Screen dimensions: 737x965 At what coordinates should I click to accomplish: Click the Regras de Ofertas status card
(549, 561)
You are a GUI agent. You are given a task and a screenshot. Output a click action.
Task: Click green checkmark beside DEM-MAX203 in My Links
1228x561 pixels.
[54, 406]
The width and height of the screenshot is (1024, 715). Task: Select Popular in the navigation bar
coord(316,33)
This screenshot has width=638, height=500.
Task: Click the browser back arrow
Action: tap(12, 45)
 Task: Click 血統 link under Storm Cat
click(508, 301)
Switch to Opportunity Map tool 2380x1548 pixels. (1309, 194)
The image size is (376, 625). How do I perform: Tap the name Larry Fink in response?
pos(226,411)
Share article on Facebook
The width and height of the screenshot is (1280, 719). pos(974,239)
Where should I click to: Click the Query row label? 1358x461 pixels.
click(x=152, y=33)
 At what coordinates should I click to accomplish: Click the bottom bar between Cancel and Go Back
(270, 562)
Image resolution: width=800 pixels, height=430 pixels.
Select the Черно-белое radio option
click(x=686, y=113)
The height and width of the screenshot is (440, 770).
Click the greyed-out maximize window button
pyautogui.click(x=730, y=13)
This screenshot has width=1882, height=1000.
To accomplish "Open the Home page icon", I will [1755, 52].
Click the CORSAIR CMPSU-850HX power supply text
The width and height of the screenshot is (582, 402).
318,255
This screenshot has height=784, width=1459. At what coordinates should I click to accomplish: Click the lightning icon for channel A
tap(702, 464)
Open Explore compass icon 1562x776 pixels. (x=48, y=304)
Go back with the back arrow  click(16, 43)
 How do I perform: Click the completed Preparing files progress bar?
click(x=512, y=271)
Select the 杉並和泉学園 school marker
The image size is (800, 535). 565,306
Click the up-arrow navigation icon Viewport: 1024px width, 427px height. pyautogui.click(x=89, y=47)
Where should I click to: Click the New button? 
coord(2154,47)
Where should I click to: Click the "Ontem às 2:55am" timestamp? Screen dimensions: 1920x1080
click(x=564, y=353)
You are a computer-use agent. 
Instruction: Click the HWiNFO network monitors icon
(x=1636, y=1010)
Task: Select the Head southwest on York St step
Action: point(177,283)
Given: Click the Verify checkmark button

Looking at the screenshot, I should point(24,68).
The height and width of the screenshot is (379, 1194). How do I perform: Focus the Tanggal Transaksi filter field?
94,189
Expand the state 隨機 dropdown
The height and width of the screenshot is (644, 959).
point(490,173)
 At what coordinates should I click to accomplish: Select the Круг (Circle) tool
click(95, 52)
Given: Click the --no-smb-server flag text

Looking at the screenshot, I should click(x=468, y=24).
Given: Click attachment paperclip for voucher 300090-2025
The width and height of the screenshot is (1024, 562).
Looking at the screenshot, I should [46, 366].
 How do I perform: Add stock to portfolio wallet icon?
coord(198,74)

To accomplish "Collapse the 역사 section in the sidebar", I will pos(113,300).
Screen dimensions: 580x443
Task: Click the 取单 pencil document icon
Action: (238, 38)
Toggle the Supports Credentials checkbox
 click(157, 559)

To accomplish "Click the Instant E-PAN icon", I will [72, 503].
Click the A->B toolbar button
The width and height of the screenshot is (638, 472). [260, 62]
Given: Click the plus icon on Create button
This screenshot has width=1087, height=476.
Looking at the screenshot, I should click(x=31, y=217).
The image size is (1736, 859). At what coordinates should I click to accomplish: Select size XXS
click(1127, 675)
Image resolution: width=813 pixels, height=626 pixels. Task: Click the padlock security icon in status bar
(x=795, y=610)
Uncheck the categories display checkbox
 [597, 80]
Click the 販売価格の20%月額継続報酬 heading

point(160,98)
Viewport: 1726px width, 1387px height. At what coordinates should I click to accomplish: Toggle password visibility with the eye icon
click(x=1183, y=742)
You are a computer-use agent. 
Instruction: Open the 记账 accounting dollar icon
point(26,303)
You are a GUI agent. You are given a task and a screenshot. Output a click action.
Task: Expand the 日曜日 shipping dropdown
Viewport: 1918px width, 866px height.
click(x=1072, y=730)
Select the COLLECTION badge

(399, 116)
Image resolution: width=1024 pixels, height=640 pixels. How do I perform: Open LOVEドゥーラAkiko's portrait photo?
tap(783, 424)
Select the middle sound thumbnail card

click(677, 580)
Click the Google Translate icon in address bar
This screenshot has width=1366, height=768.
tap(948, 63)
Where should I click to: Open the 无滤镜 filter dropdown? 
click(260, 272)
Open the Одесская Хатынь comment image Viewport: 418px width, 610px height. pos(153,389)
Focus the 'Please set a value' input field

* * * *

• WORK INSTRUCTION:
Could you return all of the entries exactly as they stand?

• OUTPUT OF THE EXERCISE:
Screen dimensions: 737x965 At what coordinates should I click to accomplish: Click the Regras de Ofertas status card
(549, 561)
You are a GUI agent. You are given a task and a screenshot. Output a click action.
Task: Click green checkmark beside DEM-MAX203 in My Links
1228x561 pixels.
[54, 406]
The width and height of the screenshot is (1024, 715). Task: Select Popular in the navigation bar
coord(316,33)
This screenshot has width=638, height=500.
Task: Click the browser back arrow
Action: tap(12, 45)
 Task: Click 血統 link under Storm Cat
click(508, 301)
Switch to Opportunity Map tool 2380x1548 pixels. (1309, 194)
The image size is (376, 625). How do I perform: Tap the name Larry Fink in response?
pos(226,411)
Share article on Facebook
The width and height of the screenshot is (1280, 719). pos(974,239)
Where should I click to: Click the Query row label? 1358x461 pixels.
click(x=152, y=33)
 At what coordinates should I click to accomplish: Click the bottom bar between Cancel and Go Back
(270, 562)
Image resolution: width=800 pixels, height=430 pixels.
Select the Черно-белое radio option
click(x=686, y=113)
The height and width of the screenshot is (440, 770).
Click the greyed-out maximize window button
pyautogui.click(x=730, y=13)
This screenshot has width=1882, height=1000.
To accomplish "Open the Home page icon", I will [1755, 52].
Click the CORSAIR CMPSU-850HX power supply text
The width and height of the screenshot is (582, 402).
318,255
This screenshot has height=784, width=1459. At what coordinates should I click to accomplish: Click the lightning icon for channel A
tap(702, 464)
Open Explore compass icon 1562x776 pixels. (x=48, y=304)
Go back with the back arrow  click(16, 43)
 How do I perform: Click the completed Preparing files progress bar?
click(x=512, y=271)
Select the 杉並和泉学園 school marker
The image size is (800, 535). 565,306
Click the up-arrow navigation icon Viewport: 1024px width, 427px height. pyautogui.click(x=89, y=47)
Where should I click to: Click the New button? 
coord(2154,47)
Where should I click to: Click the "Ontem às 2:55am" timestamp? Screen dimensions: 1920x1080
click(x=564, y=353)
You are a computer-use agent. 
Instruction: Click the HWiNFO network monitors icon
(x=1636, y=1010)
Task: Select the Head southwest on York St step
Action: point(177,283)
Given: Click the Verify checkmark button

Looking at the screenshot, I should point(24,68).
The height and width of the screenshot is (379, 1194). How do I perform: Focus the Tanggal Transaksi filter field?
94,189
Expand the state 隨機 dropdown
The height and width of the screenshot is (644, 959).
point(490,173)
 At what coordinates should I click to accomplish: Select the Круг (Circle) tool
click(95, 52)
Given: Click the --no-smb-server flag text

Looking at the screenshot, I should click(x=468, y=24).
Given: Click attachment paperclip for voucher 300090-2025
The width and height of the screenshot is (1024, 562).
Looking at the screenshot, I should [46, 366].
 How do I perform: Add stock to portfolio wallet icon?
coord(198,74)

To accomplish "Collapse the 역사 section in the sidebar", I will pos(113,300).
Screen dimensions: 580x443
Task: Click the 取单 pencil document icon
Action: (238, 38)
Toggle the Supports Credentials checkbox
 click(157, 559)

To accomplish "Click the Instant E-PAN icon", I will [72, 503].
Click the A->B toolbar button
The width and height of the screenshot is (638, 472). [260, 62]
Given: Click the plus icon on Create button
This screenshot has width=1087, height=476.
Looking at the screenshot, I should click(x=31, y=217).
The image size is (1736, 859). At what coordinates should I click to accomplish: Select size XXS
click(1127, 675)
Image resolution: width=813 pixels, height=626 pixels. Task: Click the padlock security icon in status bar
(x=795, y=610)
Uncheck the categories display checkbox
 [597, 80]
Click the 販売価格の20%月額継続報酬 heading

point(160,98)
Viewport: 1726px width, 1387px height. At what coordinates should I click to accomplish: Toggle password visibility with the eye icon
click(x=1183, y=742)
You are a computer-use agent. 
Instruction: Open the 记账 accounting dollar icon
point(26,303)
You are a GUI agent. You are given a task and a screenshot. Output a click action.
Task: Expand the 日曜日 shipping dropdown
Viewport: 1918px width, 866px height.
click(x=1072, y=730)
Select the COLLECTION badge

(399, 116)
Image resolution: width=1024 pixels, height=640 pixels. How do I perform: Open LOVEドゥーラAkiko's portrait photo?
tap(783, 424)
Select the middle sound thumbnail card

click(677, 580)
Click the Google Translate icon in address bar
This screenshot has width=1366, height=768.
tap(948, 63)
Where should I click to: Open the 无滤镜 filter dropdown? 
click(260, 272)
Open the Одесская Хатынь comment image Viewport: 418px width, 610px height. pos(153,389)
Focus the 'Please set a value' input field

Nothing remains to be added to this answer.